Дочери под окном рассмеялись, коты на крыше замяукали. Зейдл налил чай в стаканы.
— Пейте, ребята, а потом я прочту вам свой ноевый, то есть новый, пуримшпил.
Мы стали прихлебывать горячий чай. Ангел Зейдл сел за стол напротив нас. Писунчик спросил его:
— Почему вы не выдаете ваших дочерей замуж, реб Зейдл?
— Почему, спрашиваешь? — вздохнул ангел Зейдл. — Спрашивать просто, замуж выдать сложнее. Кто их возьмет, они ведь не красавицы, и потом сегодня даже самый завалящий ангел требует целое царство в приданое. А откуда мне его взять? Теперь не то что раньше. Раньше, бывало, выдашь дочку замуж и не заметишь. А теперь им деньги подавай!
Не везет этому Зейдлу, подумал я, жена сбежала, хоть он этого не хотел, дочери остаются, хоть он и хочет от них избавиться. Когда вырасту, решил я, напишу об этом ангеле Зейдле пуримшпил.
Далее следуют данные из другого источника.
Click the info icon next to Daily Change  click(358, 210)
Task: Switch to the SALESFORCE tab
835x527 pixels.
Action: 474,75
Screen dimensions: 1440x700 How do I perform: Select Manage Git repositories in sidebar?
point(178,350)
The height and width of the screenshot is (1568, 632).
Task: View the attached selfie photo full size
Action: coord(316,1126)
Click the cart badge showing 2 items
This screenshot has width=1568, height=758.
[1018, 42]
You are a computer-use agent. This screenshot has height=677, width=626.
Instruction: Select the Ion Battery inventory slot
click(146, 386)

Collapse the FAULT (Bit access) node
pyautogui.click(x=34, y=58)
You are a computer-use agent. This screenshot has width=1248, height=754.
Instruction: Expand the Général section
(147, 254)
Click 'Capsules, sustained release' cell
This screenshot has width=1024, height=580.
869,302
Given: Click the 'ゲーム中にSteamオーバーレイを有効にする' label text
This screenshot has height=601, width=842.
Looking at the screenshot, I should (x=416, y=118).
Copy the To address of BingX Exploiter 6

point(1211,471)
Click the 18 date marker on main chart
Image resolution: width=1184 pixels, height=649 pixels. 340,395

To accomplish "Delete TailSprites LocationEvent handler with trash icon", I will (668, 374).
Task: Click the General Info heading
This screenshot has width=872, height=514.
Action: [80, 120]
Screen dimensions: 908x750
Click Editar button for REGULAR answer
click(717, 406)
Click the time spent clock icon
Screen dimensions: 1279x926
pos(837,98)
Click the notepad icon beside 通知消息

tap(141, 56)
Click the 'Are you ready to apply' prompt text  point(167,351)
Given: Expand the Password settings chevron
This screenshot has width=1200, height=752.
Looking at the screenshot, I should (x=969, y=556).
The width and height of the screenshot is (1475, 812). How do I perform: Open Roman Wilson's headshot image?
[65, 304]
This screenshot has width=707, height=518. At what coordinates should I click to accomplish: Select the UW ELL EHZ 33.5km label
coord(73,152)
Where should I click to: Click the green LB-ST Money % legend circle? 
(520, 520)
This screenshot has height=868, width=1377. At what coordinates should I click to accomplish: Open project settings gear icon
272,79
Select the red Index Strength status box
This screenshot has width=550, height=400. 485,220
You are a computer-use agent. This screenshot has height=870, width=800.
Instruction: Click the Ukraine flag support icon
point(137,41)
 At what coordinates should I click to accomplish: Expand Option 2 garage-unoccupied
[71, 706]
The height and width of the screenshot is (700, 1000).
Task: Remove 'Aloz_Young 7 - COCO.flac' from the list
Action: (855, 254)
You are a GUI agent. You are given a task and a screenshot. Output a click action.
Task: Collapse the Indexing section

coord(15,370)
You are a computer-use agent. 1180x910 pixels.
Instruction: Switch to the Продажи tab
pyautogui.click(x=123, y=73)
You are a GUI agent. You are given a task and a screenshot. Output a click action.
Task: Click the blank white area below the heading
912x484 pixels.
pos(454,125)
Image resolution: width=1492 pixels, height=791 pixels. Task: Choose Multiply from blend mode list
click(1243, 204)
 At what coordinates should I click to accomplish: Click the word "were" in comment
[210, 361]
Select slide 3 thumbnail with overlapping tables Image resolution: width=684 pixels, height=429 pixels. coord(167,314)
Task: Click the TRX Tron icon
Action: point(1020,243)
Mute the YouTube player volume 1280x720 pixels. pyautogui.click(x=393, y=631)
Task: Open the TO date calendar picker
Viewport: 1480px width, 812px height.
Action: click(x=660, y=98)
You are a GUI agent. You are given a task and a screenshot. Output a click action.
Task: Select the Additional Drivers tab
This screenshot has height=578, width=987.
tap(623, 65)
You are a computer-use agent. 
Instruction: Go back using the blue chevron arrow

Зейдлу не терпелось. Чаепитие затягивалось. Он едва дождался, пока мы допьем чай.
— Ну что, не хотите больше чая, — спросил он и, боясь, что мы, не дай Бог, ответим «хотим», добавил: — Много чая пить вредно, особенно летом.
Мы пошли ему навстречу и сказали, что больше не хотим. Ангел Зейдл пригласил нас в комнату. Там ему лучше читается. Там светлее от настольной лампы.
Мы вошли в комнату. Зейдл порылся в ящике и вытащил рукопись. Мы уселись на одну из трех лежанок, стоявших в комнате. Ангел Зейдл сел на другую лежанку напротив нас. Он откашлялся и сказал:
— Теперь не перебивайте, ребята. Увидите, вам понравится.
— Мы готовы слушать, реб Зейдл.
Зейдл уткнулся носом в рукопись и начал читать. Коты на крыше замяукали.
«В Ноевом ковчеге. Праведник Ной лежит мертвецки пьяный. Входят Хам и Иафет.
Хам: Яфка! Яфка!
Иафет: Чё те, Хам?
Хам: Глянь-ка, дрыхнет папа там?
Иафет: Он с утра вино хлестал,
Нахлестался и устал,
Как медведь теперь сопит.
Хам: Знаешь что, пока он спит,
Будем делать все, что хочем.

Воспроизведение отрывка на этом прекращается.